*Tugas*
Daftarkan setiap pendapat dalam kutipan tentang teori konstruktivis yang diawali dengan subjek "Konstruktivis" atau "Para konstruktivis".

*Kutipan*
Berdasarkan pandangan konstruktivis-kognitif (Arends,1997:163) menyatakan bahwa siswa dalam segala usia secara aktif dapat terlibat dalam proses perolehan informasi serta membangun pengetahuan mereka sendiri. Konstruktivis memandang keterlibatan siswa dalam pengalaman-pengalaman bermakna merupakan inti suatu pembelajaran. Para konstruktivis berpendapat bahwa siswa meletakkan pengalaman baru di dalam pengalaman belajar mereka sendiri, dan tujuan pengajaran bukan mengajarkan informasi tetapi menciptakan situasi sehingga siswa dapat menafsirkan informasi untuk pemahaman diri mereka sendiri. Konstruktivis yakin bahwa pembelajaran paling efektif terjadi apabila siswa terlibat dalam tugas-tugas autentik yang berhubungan dengan konteks bermakna.
Teori konstruktivis adalah suatu ide bahwa setiap siswa harus secara individu dapat menemukan dan mentransfer informasi-informasi kompleks apabila mereka harus menjadikan informasi tersebut untuk dimilikinya. Oleh karena dalam pengajaran konstruktivis penekanan diarahkan pada siswa sebagai siswa yang aktif, sehingga dinamakan pembelajaran yang terpusat pada siswa atau student-centered instruction (Nur, 2000).

*Segmen Data*

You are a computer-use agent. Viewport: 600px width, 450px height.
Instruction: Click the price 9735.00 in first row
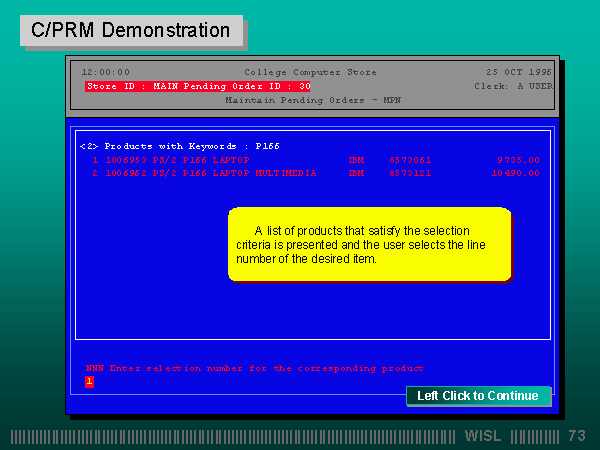tap(518, 160)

*Hasil*
- Keterlibatan siswa dalam pengalaman-pengalaman bermakna merupakan inti suatu pembelajaran.
- Siswa meletakkan pengalaman baru di dalam pengalaman belajar mereka sendiri, dan tujuan pengajaran bukan mengajarkan informasi tetapi menciptakan situasi sehingga siswa dapat menafsirkan informasi untuk pemahaman diri mereka sendiri.
- Pembelajaran paling efektif terjadi apabila siswa terlibat dalam tugas-tugas autentik yang berhubungan dengan konteks bermakna.